From UPSC perspective, the following things are important :
Prelims level : Not much
Mains level : Paper 2- Regulatory challenges faced by civil society organisations
Recently, the Missionaries of Charity established by Nobel Laureate Mother Teresa was in the news for the cancellation of its permission under the FCRA.
Detailed scrutiny delaying permission for grant
- The levels of due diligence and the information sought on the one hand and the annual declarations to be given by the board members of civil society organisations on the other have increased significantly.
- The mandatory opening of bank accounts for foreign contributions has been centralised in one branch of the State Bank of India.
- The linking of Permanent Account Number (PAN), Aadhaar number and mapping it with the bank account/s of the individual board members are happening.
- The registrations under Foreign Contribution (Regulation) Act (FCRA) have been long necessitated in order to undertake due diligence of the causes for which the organisation is working for and also to have a handle on the traceability of funds.

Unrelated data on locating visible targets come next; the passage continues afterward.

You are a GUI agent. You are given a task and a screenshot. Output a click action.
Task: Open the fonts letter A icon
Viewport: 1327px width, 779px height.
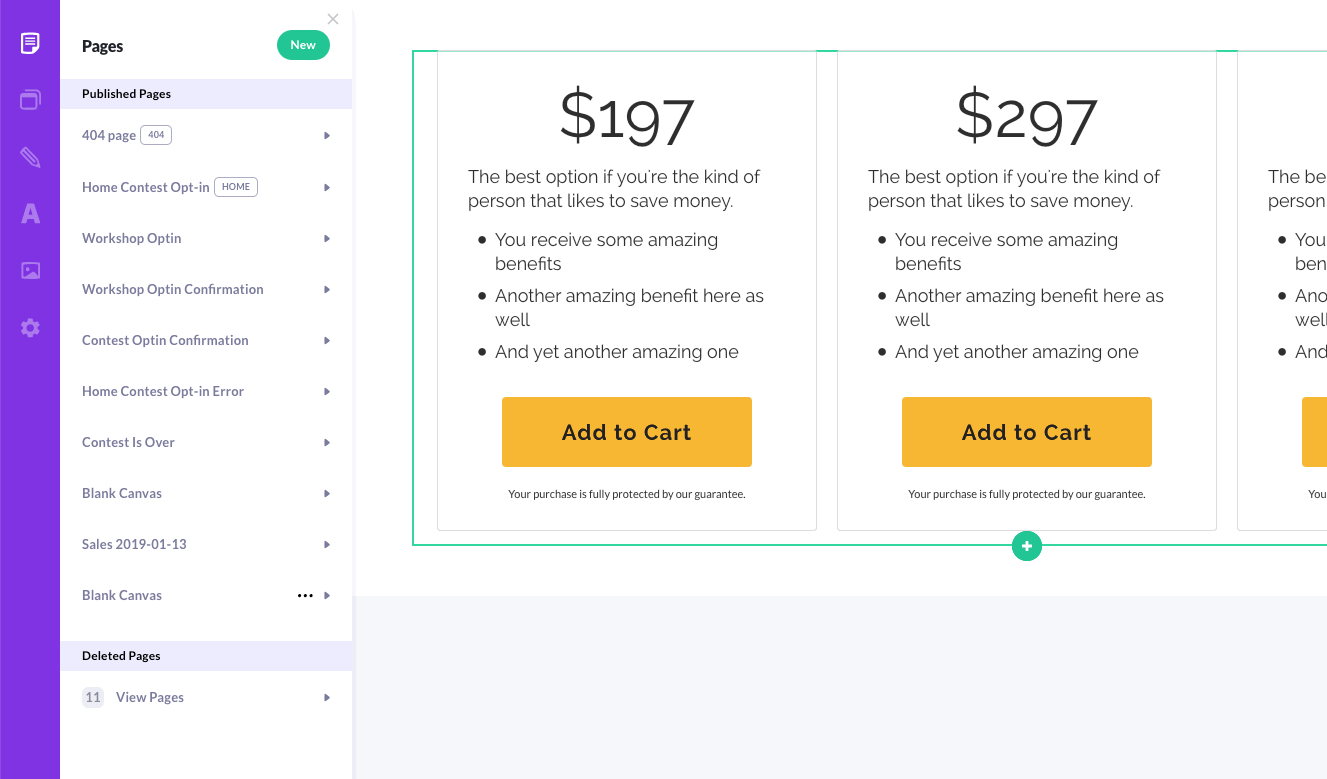(30, 213)
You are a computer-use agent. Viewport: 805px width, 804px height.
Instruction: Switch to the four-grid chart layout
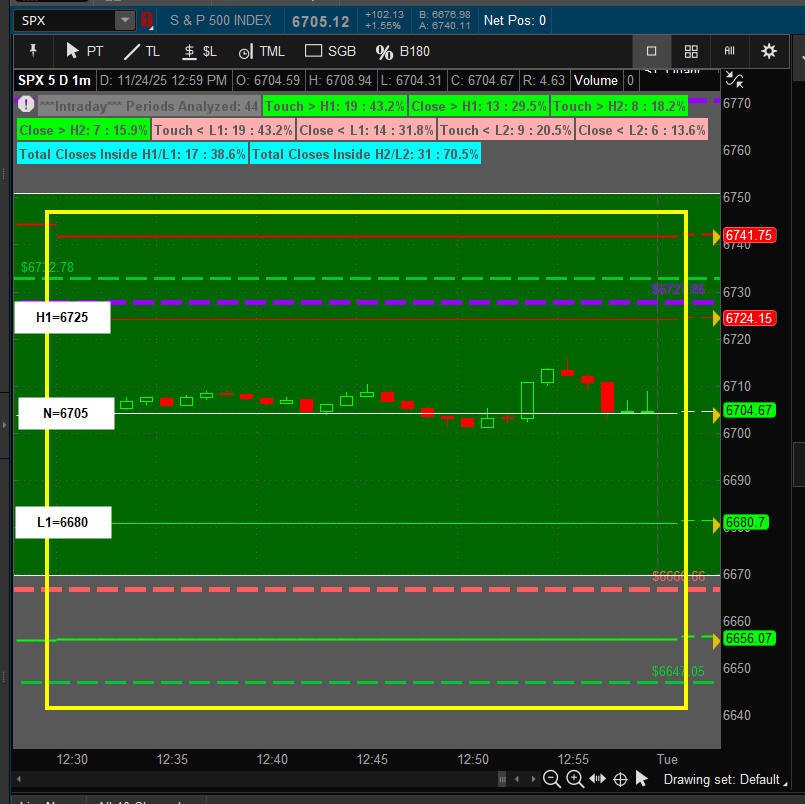point(691,51)
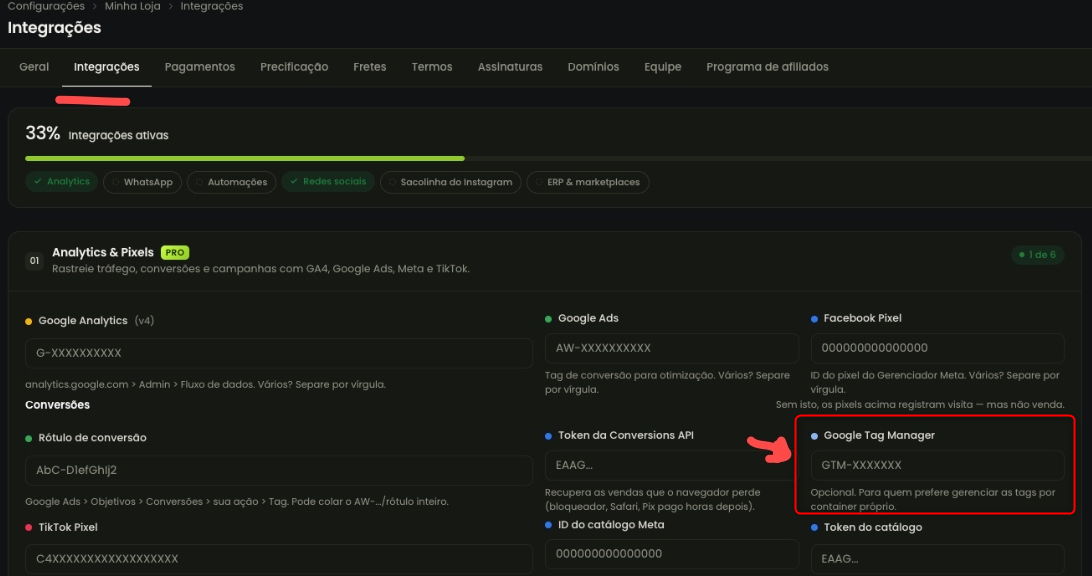Switch to the Pagamentos tab
The image size is (1092, 576).
200,67
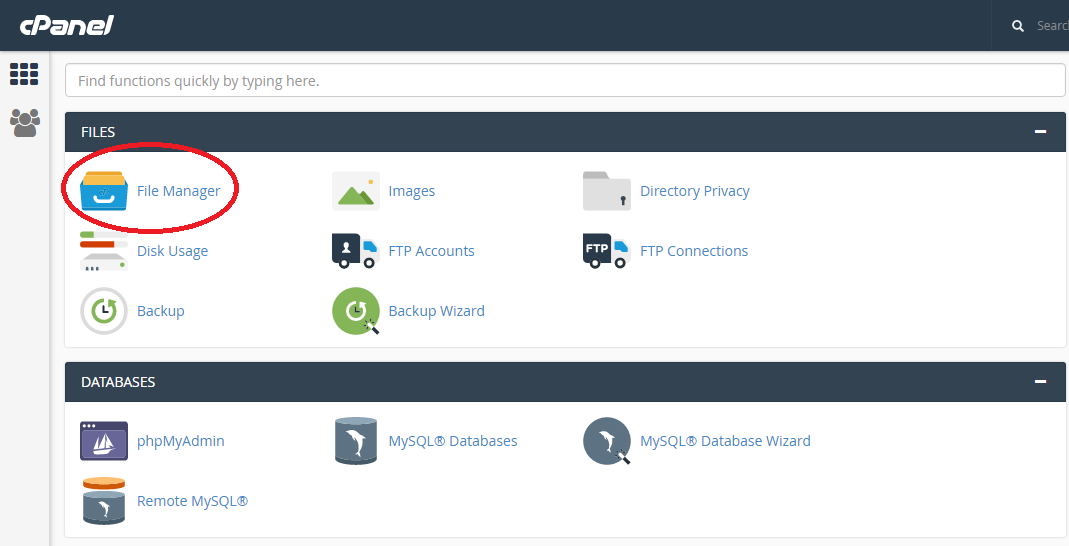Open the File Manager icon

coord(104,191)
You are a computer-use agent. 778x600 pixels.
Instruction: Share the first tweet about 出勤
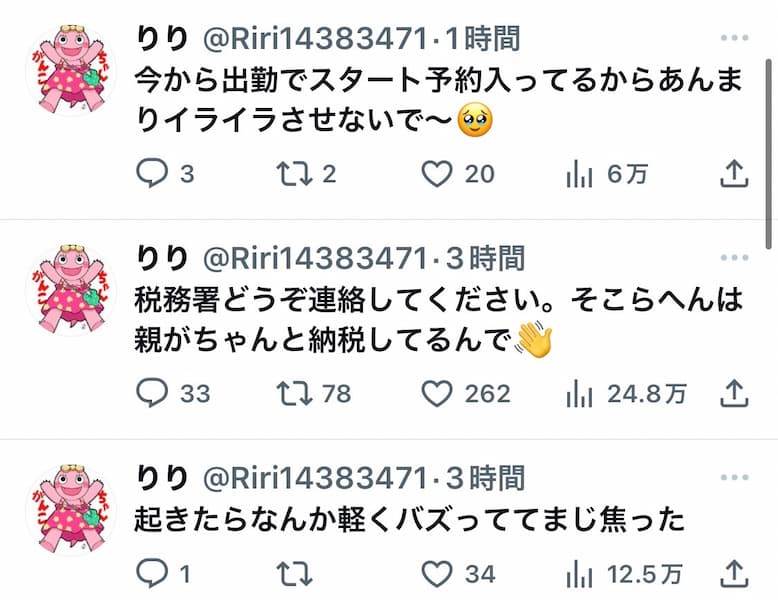point(734,174)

- The dashboard shows a little under 17,000 active organisations — which have either got permission or will know their fate by March 2022, while around 33,000 organisations have either lost their permission or it has expired.
- Restriction on sub-grant: In the past, the amendments in the FCRA that restricted the ability to sub-grant, killed many of the niche organisations working in very remote areas which had no direct access to international funding but were doing it through larger non-governmental organisations.
- Restriction on administrative expenses: The other amendment restricting the proportion of expenses on administration almost choked organisations that worked for the rights of the disposed.
- The increasing level of surveillance type of data sought has resulted in many organisations losing people on their governance structure and resulting in problems in funding.
Why do we need Civil Society Organisations?
- We need them because they usually work on what can be called an unreasonable agenda.
- This unreasonableness falls in three large verticals.
-  Ensuring efficiency and accountability from state: The first is that they ask for greater efficiency, delivery and accountability from the state.
- Whether is it about rehabilitation and compensation in the case of land acquisition or setting up a great accountability framework as was done through the movement led by the Mazdoor Kisan Shakti Sangathan for the Right to Information.
-  Correcting extractive nature of market: The second vertical is in correcting the extractive nature of markets.
- The groups asking for environmental accountability are looking at inter-generational justice on a matter that is not very precisely measurable but is palpable.
-  Picking up niche causes: The third is basically picking up causes that are so niche that it is beyond the capability of the state to come up with such initiatives.
- For example, a drama school set up in a village called Heggodu, Karnataka, or an idea of distributing clothing for work as done by Goonj.
- These initiatives cannot be put into specific business plans, spreadsheets or government schemes.
- They, therefore, need a grant-based, cause-based revenue stream model.
Should these organisations accept foreign funding?
- Causes have no boundaries: “Causes” have no boundaries and funding for such socially desirable belief systems could come from beyond borders.
- Some causes carried out by organisations such as Doctors Without Borders, or Reporters Without Borders are by definition international in nature.
- Similar is the case with the Jaipur foot provided by the Bhagwan Mahaveer Viklang Sahayata Samiti.
- The humanitarian work by the Missionaries of Charity is beyond the capability of a state.
- Such causes do not have a rational basis to be explained in terms of a financial model; how do you put a price tag to press freedom?
- The niche funding will happen from agencies that may be beyond the borders.
- The duality of welcoming foreign investments (which takes away capital gains and dividends) while actively discouraging foreign aid to charities is staring us in the face.
The government needs to ensure that the regulations do not create hurdles for the civil society organisations in their functioning and receiving fundings.